Photo source: Southern Water Peacehaven WWTW
Despite the current rain, we are going to be
short of water this summer as underground water levels remain at record lows.
Despite appearances England is not a wet country, we get less rain per head
than Sudan. Yes annual rainfall is much higher but not when our high population
density is taken into account.
There is not a simple answer. Water is far too
cheap and heavy to justify long distance trunk mains from say Scotland or the
River Severn. But it is certain more must be done. The obvious place to start is
demand – why in Britain do only a third of homes have meters when all our
industrial competitors (except Ireland) all have meters? Houses that have meters use on average 15% less water.

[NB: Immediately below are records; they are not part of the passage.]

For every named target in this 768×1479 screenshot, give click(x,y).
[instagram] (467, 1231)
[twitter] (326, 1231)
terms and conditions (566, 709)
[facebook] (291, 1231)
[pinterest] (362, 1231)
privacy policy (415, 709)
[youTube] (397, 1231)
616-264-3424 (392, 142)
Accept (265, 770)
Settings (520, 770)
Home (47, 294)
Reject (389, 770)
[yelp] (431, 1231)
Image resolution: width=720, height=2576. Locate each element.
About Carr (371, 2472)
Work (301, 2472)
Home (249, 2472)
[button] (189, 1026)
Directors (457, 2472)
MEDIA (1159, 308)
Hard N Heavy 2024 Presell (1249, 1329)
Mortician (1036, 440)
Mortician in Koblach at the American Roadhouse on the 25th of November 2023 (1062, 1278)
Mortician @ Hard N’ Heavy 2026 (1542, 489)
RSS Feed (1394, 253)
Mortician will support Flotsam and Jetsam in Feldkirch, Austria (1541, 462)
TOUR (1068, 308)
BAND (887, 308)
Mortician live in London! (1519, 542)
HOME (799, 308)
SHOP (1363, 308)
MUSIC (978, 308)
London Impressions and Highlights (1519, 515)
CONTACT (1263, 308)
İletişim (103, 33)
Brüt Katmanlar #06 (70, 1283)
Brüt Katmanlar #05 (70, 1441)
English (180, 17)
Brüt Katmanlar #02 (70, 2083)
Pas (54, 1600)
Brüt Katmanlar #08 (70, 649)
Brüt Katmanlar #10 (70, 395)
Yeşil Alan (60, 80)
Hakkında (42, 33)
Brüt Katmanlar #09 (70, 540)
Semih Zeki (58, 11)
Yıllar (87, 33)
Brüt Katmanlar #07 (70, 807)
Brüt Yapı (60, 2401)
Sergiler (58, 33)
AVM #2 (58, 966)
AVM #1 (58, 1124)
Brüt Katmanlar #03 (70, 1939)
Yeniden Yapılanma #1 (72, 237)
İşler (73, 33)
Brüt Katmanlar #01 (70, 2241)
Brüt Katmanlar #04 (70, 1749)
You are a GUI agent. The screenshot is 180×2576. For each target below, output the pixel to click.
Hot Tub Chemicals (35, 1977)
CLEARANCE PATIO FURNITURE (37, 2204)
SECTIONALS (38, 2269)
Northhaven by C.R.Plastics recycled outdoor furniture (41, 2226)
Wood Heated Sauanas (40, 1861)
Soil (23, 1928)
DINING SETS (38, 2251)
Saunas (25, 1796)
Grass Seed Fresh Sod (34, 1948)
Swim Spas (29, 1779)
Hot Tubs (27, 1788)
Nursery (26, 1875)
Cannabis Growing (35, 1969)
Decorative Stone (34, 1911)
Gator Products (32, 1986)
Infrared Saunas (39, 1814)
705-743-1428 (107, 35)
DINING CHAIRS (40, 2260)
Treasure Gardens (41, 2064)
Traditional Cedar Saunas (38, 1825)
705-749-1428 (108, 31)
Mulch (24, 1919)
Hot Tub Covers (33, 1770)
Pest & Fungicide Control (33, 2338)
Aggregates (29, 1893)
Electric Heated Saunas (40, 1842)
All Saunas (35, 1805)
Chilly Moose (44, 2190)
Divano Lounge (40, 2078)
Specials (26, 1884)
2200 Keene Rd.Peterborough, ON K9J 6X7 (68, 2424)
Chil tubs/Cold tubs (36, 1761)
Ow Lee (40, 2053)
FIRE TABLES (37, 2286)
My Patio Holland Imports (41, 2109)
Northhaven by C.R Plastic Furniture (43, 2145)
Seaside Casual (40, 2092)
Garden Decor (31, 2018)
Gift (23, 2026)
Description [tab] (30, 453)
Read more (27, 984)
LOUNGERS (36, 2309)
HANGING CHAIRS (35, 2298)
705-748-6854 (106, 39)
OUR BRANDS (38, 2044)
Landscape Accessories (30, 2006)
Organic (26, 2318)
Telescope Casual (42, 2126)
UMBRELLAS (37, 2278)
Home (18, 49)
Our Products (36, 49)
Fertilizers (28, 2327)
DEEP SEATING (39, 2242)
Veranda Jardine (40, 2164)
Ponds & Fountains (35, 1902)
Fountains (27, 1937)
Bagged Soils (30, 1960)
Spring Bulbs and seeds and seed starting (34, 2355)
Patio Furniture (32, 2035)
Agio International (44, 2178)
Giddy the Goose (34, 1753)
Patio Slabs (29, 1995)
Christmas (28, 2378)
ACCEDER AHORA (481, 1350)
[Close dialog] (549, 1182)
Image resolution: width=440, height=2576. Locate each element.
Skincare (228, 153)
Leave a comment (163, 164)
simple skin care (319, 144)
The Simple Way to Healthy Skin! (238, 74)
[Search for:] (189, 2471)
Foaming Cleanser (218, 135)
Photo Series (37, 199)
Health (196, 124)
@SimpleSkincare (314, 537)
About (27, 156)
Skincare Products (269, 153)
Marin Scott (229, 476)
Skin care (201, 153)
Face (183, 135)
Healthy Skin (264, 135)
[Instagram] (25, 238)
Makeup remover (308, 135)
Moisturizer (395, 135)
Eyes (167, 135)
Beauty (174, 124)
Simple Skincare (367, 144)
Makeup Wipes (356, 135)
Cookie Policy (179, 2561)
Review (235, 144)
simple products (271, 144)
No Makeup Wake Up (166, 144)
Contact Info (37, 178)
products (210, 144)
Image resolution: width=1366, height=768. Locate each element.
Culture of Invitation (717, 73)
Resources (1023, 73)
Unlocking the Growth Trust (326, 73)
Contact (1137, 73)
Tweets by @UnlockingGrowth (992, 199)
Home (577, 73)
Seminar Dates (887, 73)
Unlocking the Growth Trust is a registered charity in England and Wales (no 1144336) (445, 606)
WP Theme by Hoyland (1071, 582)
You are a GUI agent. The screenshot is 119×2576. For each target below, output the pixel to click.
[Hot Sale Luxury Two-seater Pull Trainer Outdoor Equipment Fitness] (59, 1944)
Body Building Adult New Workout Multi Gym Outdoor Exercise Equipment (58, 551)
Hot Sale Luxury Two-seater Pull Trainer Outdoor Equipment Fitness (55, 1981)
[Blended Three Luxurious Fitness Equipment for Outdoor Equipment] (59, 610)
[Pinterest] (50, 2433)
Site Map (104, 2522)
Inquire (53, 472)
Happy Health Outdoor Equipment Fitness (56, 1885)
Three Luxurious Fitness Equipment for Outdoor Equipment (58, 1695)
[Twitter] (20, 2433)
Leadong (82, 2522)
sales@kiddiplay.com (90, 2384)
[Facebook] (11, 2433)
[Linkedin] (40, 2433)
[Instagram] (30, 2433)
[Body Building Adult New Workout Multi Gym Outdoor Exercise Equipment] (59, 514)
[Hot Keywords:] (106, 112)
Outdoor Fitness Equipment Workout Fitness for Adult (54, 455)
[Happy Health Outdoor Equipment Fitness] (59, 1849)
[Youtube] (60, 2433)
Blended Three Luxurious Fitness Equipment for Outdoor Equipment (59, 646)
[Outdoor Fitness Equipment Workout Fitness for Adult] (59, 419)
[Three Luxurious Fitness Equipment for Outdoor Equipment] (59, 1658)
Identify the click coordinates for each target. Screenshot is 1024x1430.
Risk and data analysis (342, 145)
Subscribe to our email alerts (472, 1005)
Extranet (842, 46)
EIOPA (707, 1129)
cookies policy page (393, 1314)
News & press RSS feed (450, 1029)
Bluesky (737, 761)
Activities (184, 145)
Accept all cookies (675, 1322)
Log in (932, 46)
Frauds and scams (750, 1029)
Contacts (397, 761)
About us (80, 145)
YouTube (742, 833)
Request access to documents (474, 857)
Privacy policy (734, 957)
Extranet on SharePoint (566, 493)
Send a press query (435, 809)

Why do we still accept 25% leakage almost the
same as 25 years ago? Leakage at Thames Water is over 25% while in Paris and New
York it is 10% and Singapore only 5%.
We also need to get better at sharing water
locally. The driest county Kent has six water companies. The Environment Agency
has suggested that the water companies could save half a billion pounds by
installing a few linking pipes between their systems. Forget a national grid,
install a Kent grid instead.
Water companies want to saddle customers with
very expensive new reservoirs. Yet our track record of building reservoirs in the
right place is not good, just look at Kelder, its water remains under used. We
need to move away from the unhelpful bias in the regulatory system towards
capital cost schemes rather than reducing operating costs. This needs
leadership at Ministerial level with a real willingness to accept that water
problems, drought or floods will only get worse and decisive action is needed.